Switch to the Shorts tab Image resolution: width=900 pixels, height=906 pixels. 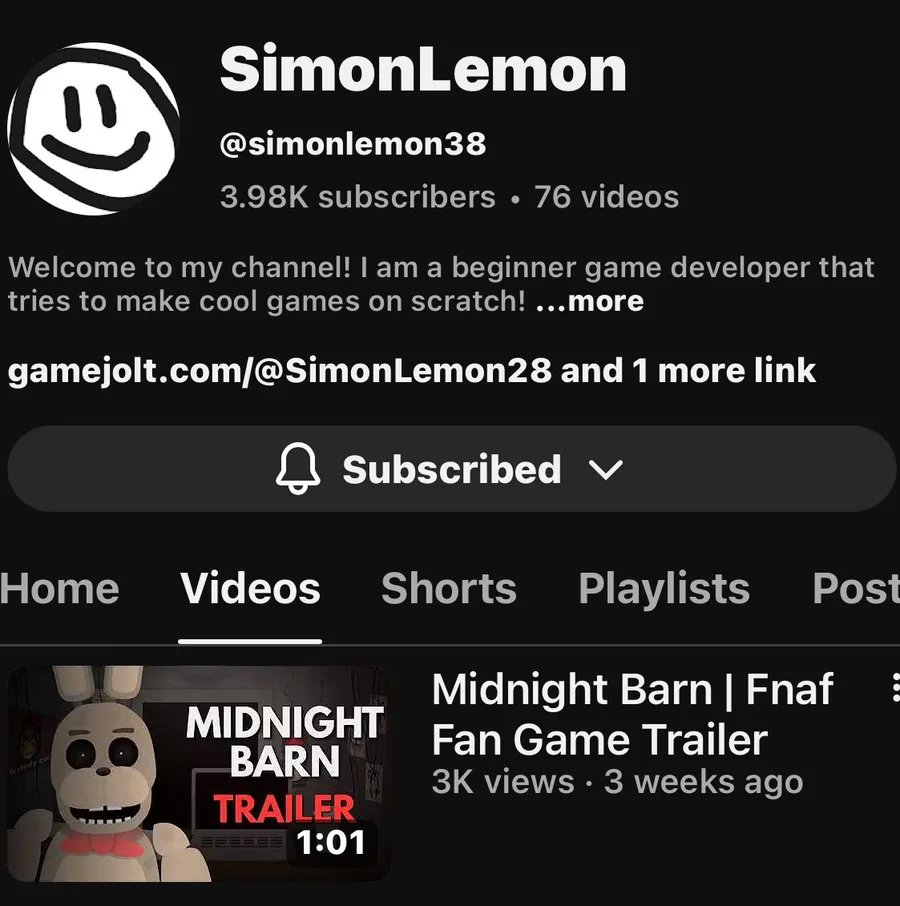click(449, 589)
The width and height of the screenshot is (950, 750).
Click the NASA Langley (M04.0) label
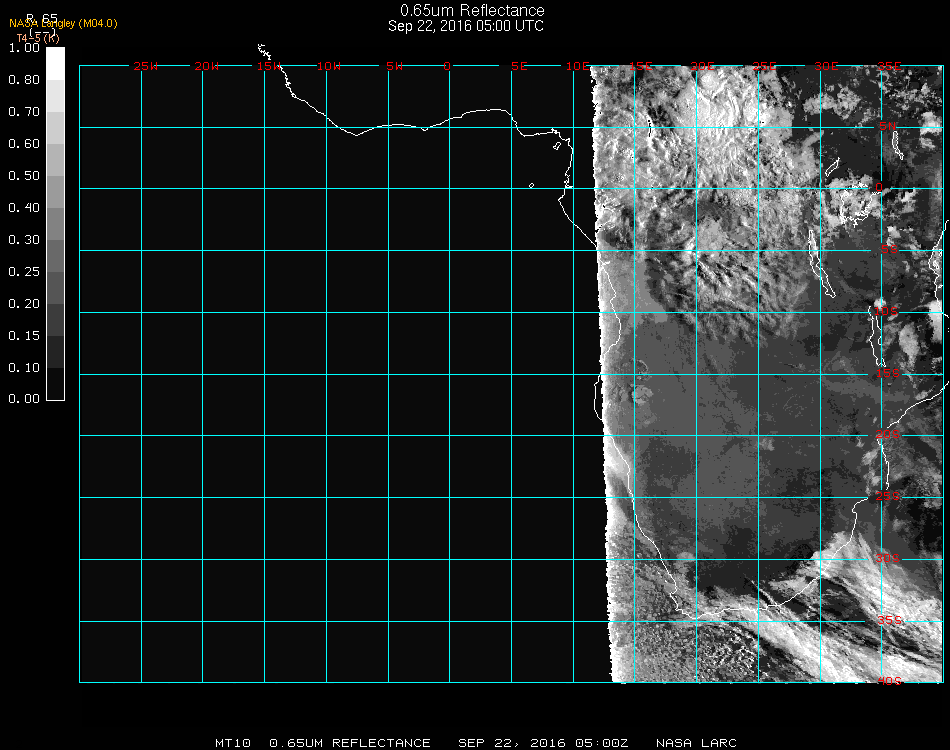tap(63, 23)
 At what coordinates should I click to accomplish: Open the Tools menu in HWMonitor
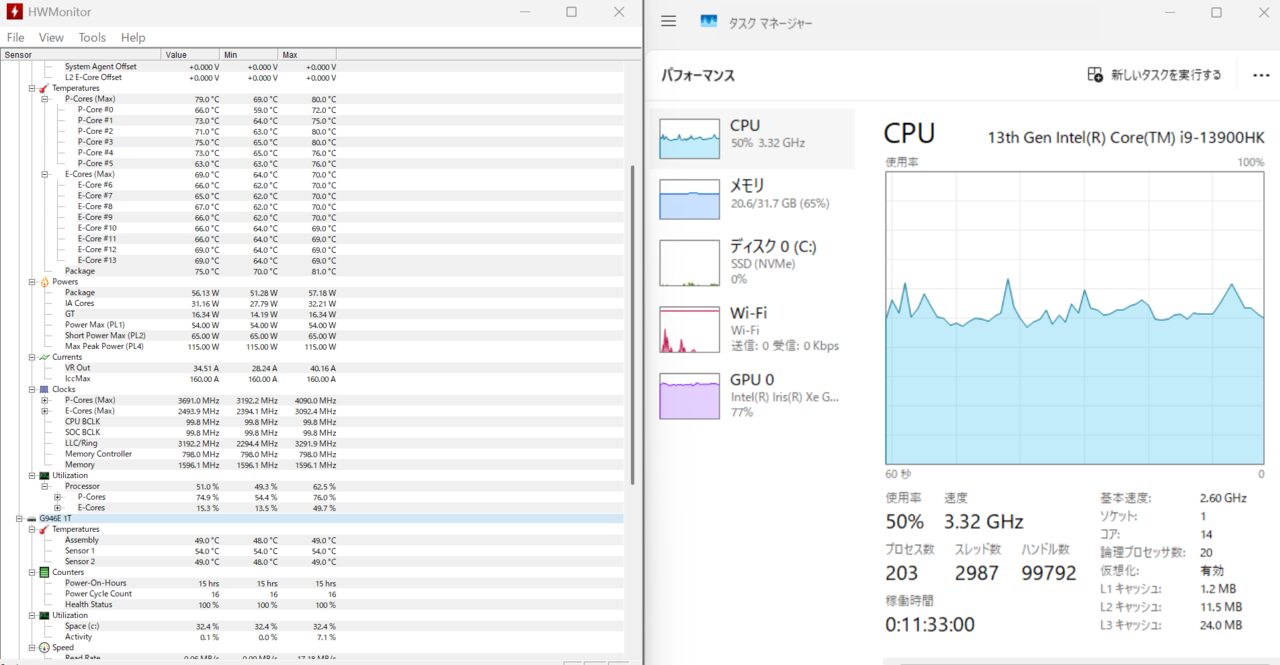tap(92, 37)
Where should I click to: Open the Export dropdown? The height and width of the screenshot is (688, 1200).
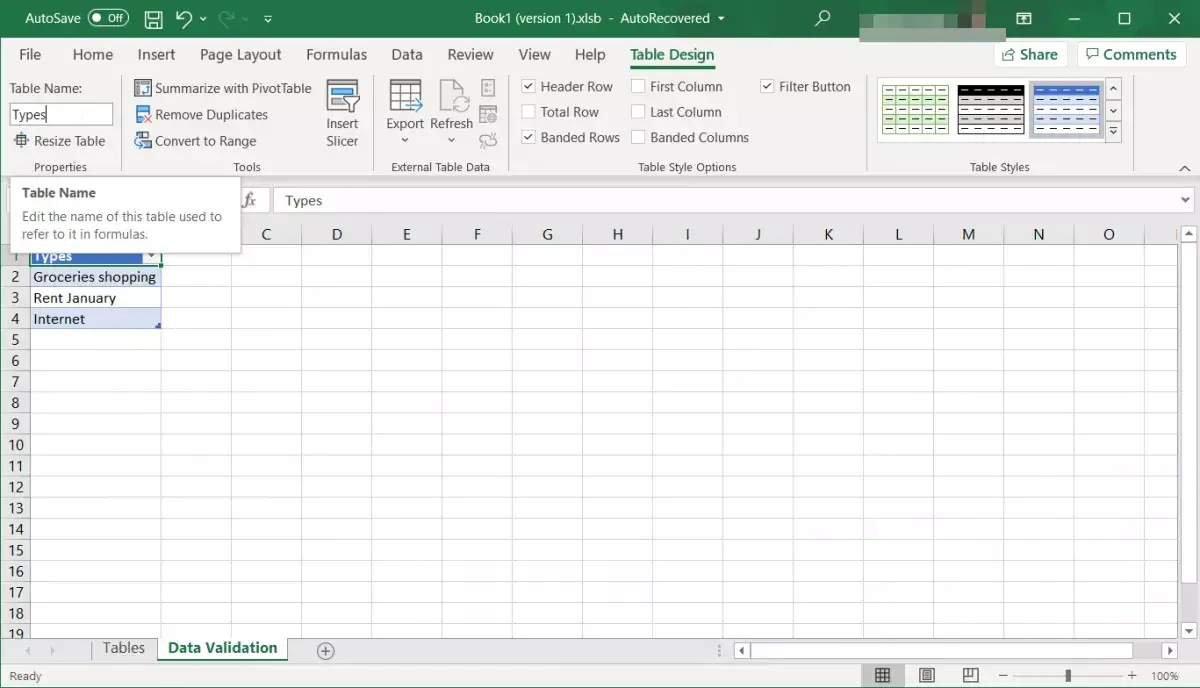click(405, 131)
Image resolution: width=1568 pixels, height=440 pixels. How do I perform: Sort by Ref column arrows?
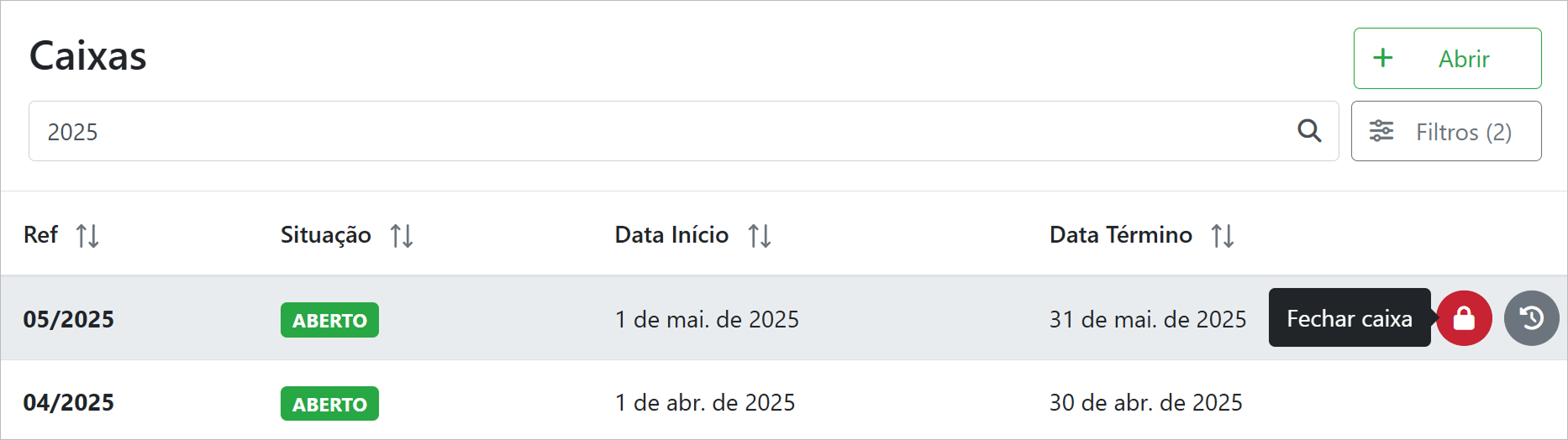click(87, 236)
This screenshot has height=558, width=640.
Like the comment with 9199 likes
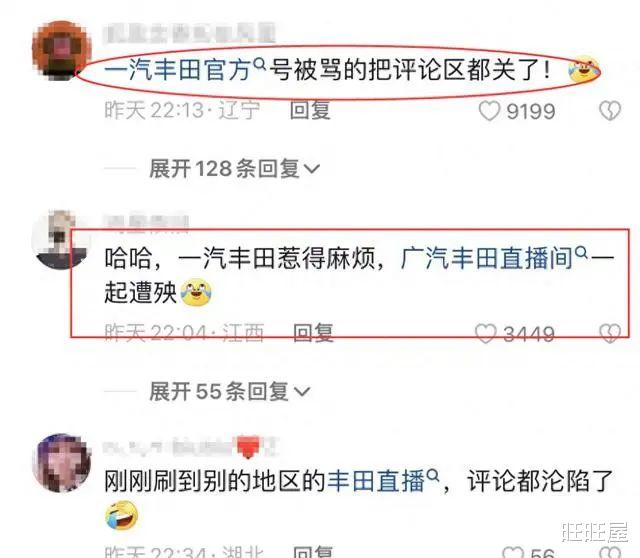click(x=489, y=111)
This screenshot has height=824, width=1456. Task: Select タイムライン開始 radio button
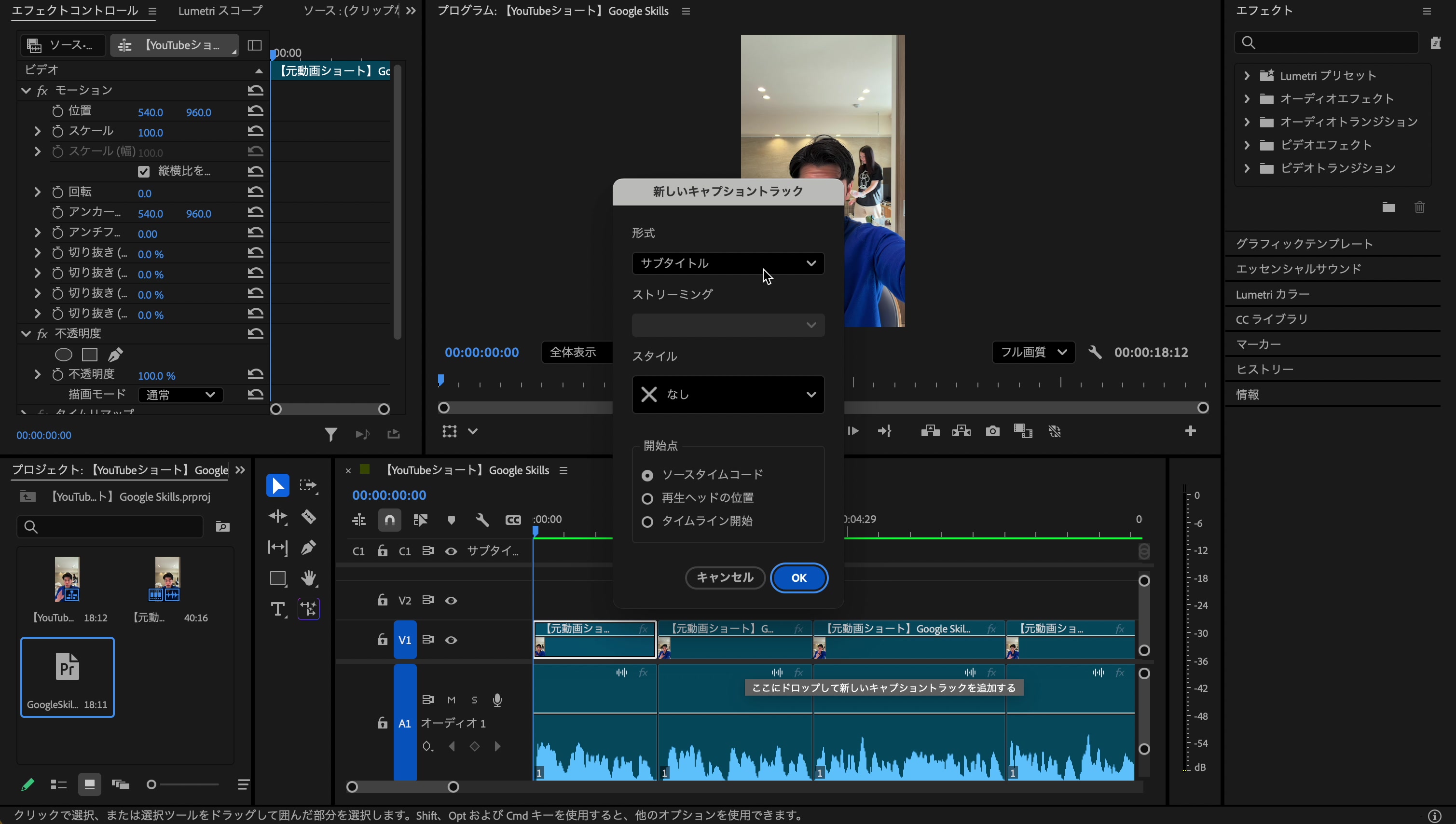coord(647,521)
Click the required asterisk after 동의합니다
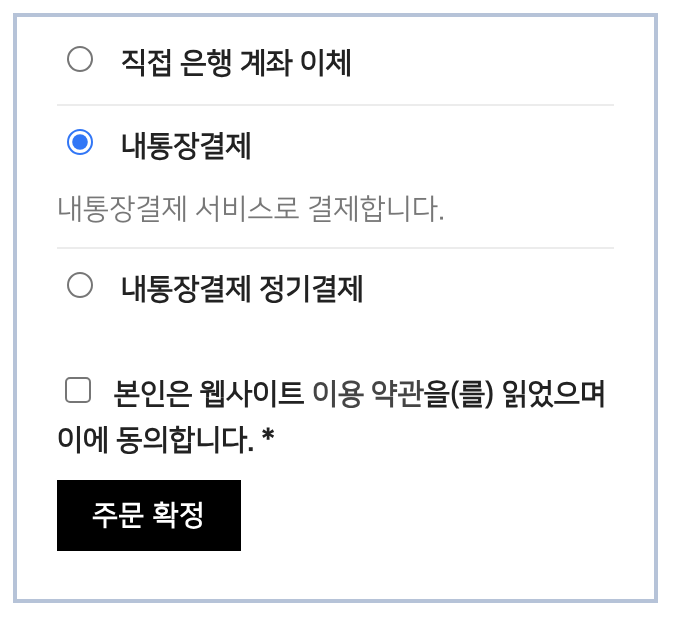 268,435
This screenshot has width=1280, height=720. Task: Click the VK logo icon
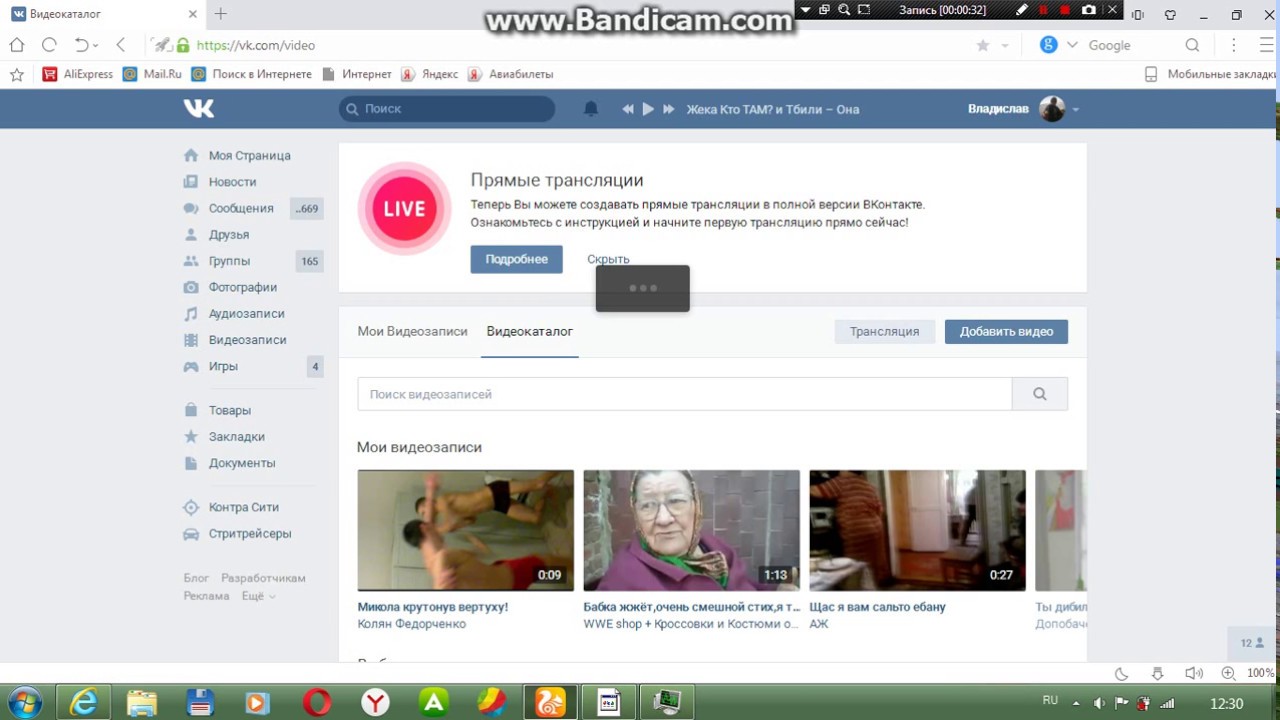click(x=198, y=109)
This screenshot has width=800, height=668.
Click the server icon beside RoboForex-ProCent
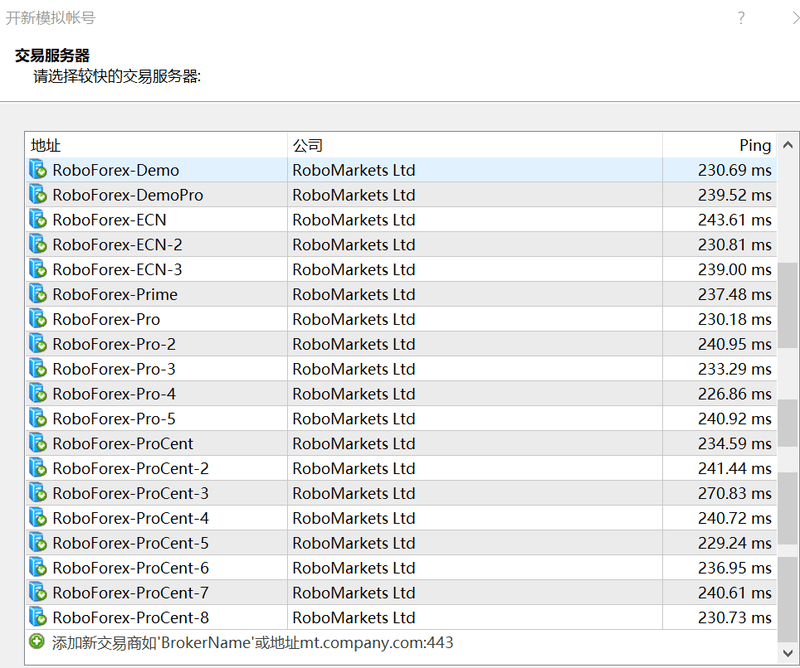click(36, 444)
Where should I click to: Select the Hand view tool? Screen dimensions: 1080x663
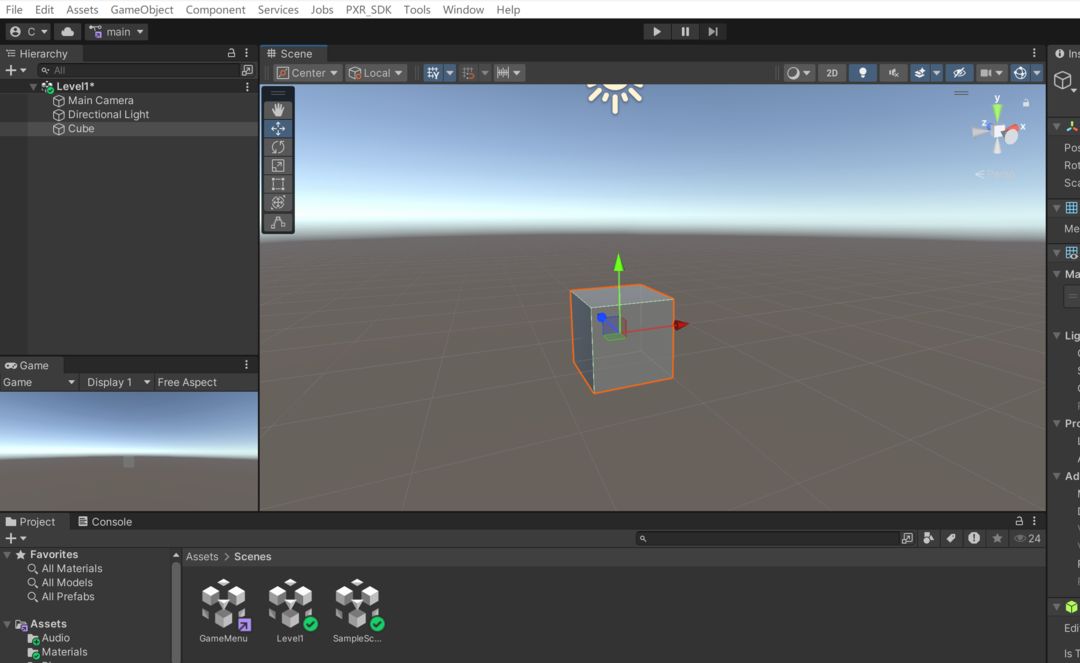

========

> [TASK DESCRIPTION] Please repeat word for word the part that opens with the line containing "Click the required asterisk after 동의합니다" and closes with the end of the rows, leaving the pictures out of your answer.

> [WRITTEN ANSWER]
Click the required asterisk after 동의합니다
 268,435
This screenshot has width=1280, height=720. Task: Click the VK logo icon
click(x=198, y=109)
This screenshot has width=800, height=668.
Click the server icon beside RoboForex-ProCent
click(36, 444)
Where should I click to: Select the Hand view tool? Screen dimensions: 1080x663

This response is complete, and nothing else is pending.